La “Madonnina” di Valenza
Un nuovo tuffo nel passato con il professor Maggiora
VALENZA – L’immagine della Madonna della Pietà è di origine e tradizione iberica. Sin dal suo cammino iniziatico, la Sacra Effige (Maria SS. della Pietà) era collocata fra gli apostoli Giovanni (sempre) e Pietro (non sempre) ai piedi della croce, così come raffigurato a suo tempo nell’affresco dipinto sulla parete di un rustico privato nella campagna valenzana. A ragione, si può immaginare che tale dipinto sia stato realizzato da uno degli spagnoli che a fine ‘600 dimoravano in Valenza; difficile esprimere una datazione certa dell’opera che pare fosse stata dedicata al governatore di Valenza don Francisco Colmenero, eroe nell’assedio del 1696. Ciò lascia intuire che in quegli anni, e anche prima, questa venerazione fosse assai percepita dai valenzani e senz’altro legata ai militi spagnoli risiedenti. È un altro mondo, bigotto ed etereo, con disparità socio-economiche palesi, parecchio lontano da quello d’oggi indebolito da tanta indifferenza e delusione.
L’affresco della Vergine addolorata per le pene del figlio era effigiato su una costruzione murale rustica, o forse in un’edicola di campagna meta degli agricoltori. In effetti: sussiste pure l’eventualità che ci fosse già da diverso tempo una Cappelletta con qualche banco per i fedeli. Proprietari del bene agreste a fine secolo XVII sono i fratelli Cornetti.
Nonostante la distanza dal centro abitato, il lungo sentiero da percorrere in quel tempo poco praticabile, l’insicurezza del luogo solitario e le altre difficoltà, l’adorazione alla Sacra Effige non viene meno, anzi, col passare del tempo, aumenta sempre più il fervore spirituale attirando molti devoti anche dalla vicina Lomellina e dal Monferrato. Per la Chiesa locale è indispensabile intervenire.
----
Consegne
1) Trascrivi dal brano sulla Madonnina di Valenza il passo compreso tra "L’affresco della Vergine" e "i fratelli Cornetti.", estremi inclusi.
2) Secondo il brano sulla Madonnina di Valenza, da che cosa si può intuire che la venerazione della Sacra Effige fosse assai percepita dai valenzani e legata ai militi spagnoli? Rispondi in una o due frasi.

Materiale fornito
----
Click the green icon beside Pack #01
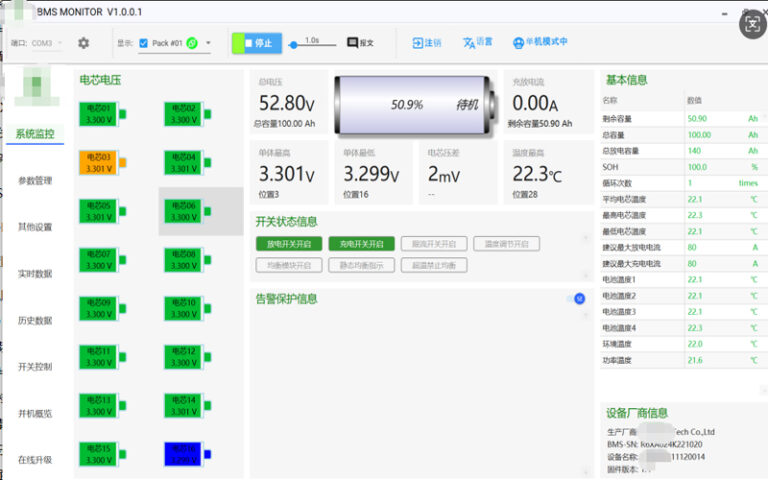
----
Risposte
1)
L’affresco della Vergine addolorata per le pene del figlio era effigiato su una costruzione murale rustica, o forse in un’edicola di campagna meta degli agricoltori. In effetti: sussiste pure l’eventualità che ci fosse già da diverso tempo una Cappelletta con qualche banco per i fedeli. Proprietari del bene agreste a fine secolo XVII sono i fratelli Cornetti.

2) Lo si può intuire dall'affresco nella campagna valenzana, che sarebbe stato realizzato da uno degli spagnoli che a fine Seicento dimoravano in Valenza. Pare inoltre che l'opera fosse dedicata al governatore don Francisco Colmenero, eroe nell'assedio del 1696.